(Beginning of GIVEN DATA)

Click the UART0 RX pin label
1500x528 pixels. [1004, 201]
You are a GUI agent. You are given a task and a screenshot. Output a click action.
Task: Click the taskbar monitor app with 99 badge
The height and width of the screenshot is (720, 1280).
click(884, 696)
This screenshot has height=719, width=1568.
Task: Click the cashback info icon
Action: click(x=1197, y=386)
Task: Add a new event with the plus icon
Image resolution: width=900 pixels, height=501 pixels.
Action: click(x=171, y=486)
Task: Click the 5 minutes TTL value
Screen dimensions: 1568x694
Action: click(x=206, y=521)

(End of GIVEN DATA)
(Beginning of GIVEN DATA)

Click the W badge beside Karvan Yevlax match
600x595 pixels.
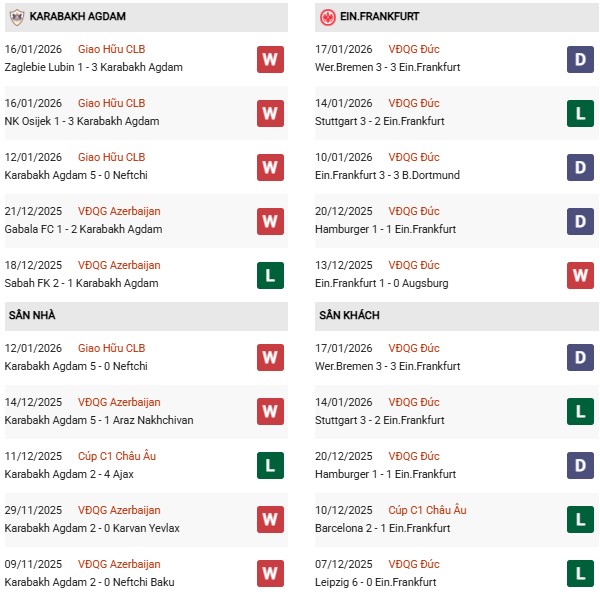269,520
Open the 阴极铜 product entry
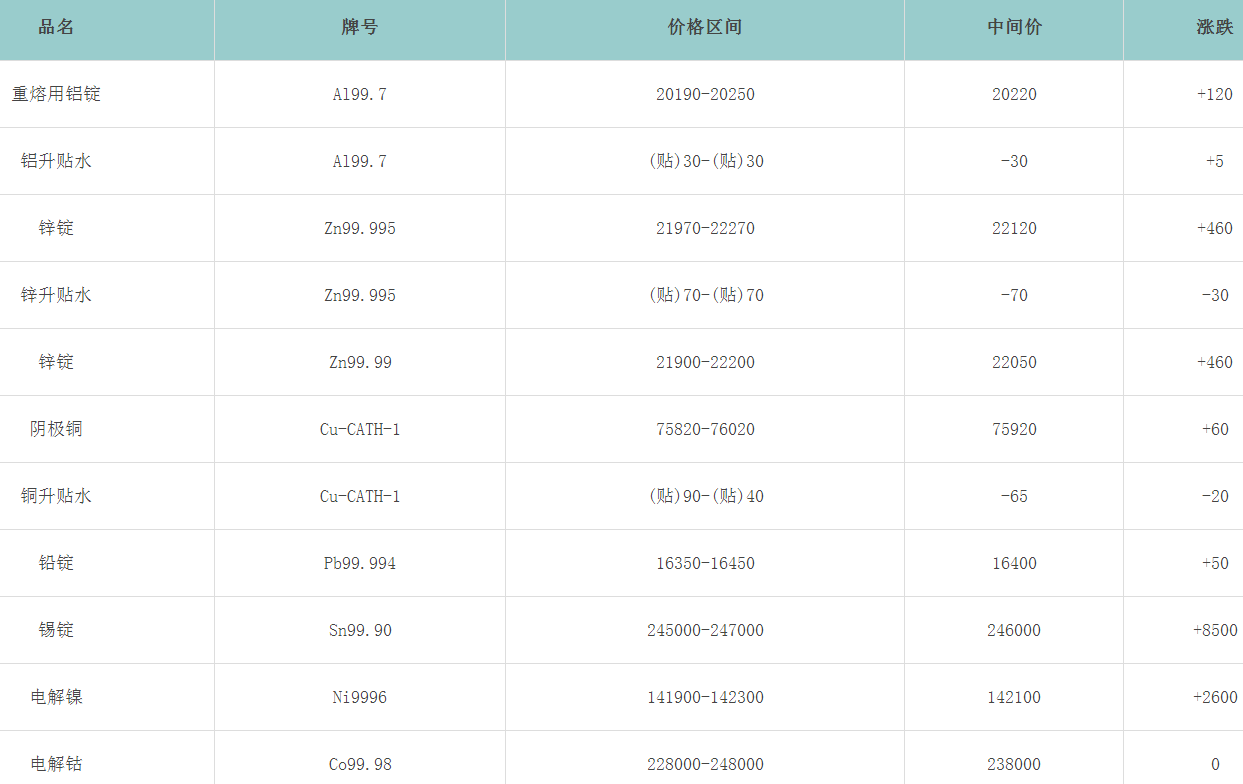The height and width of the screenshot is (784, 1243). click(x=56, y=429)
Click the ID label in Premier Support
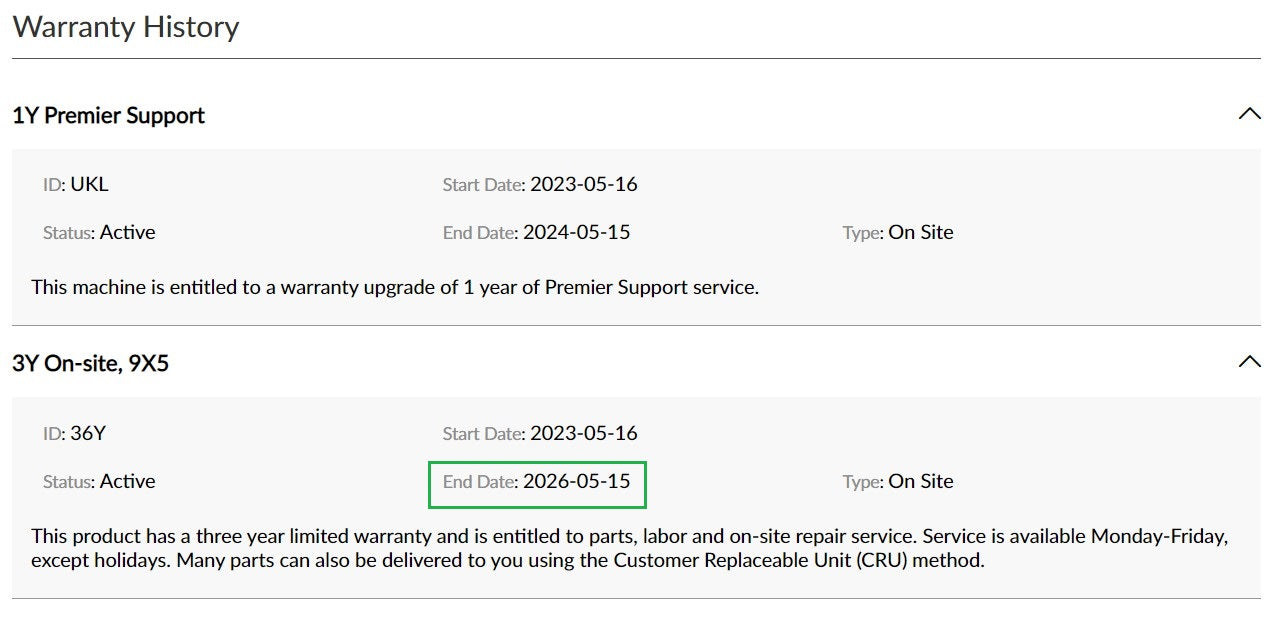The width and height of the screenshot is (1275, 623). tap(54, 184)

(End of GIVEN DATA)

TASK PROMPT>
Check each line above for "badge" and state how many match, answering with only the number.

TASK RESULT>
2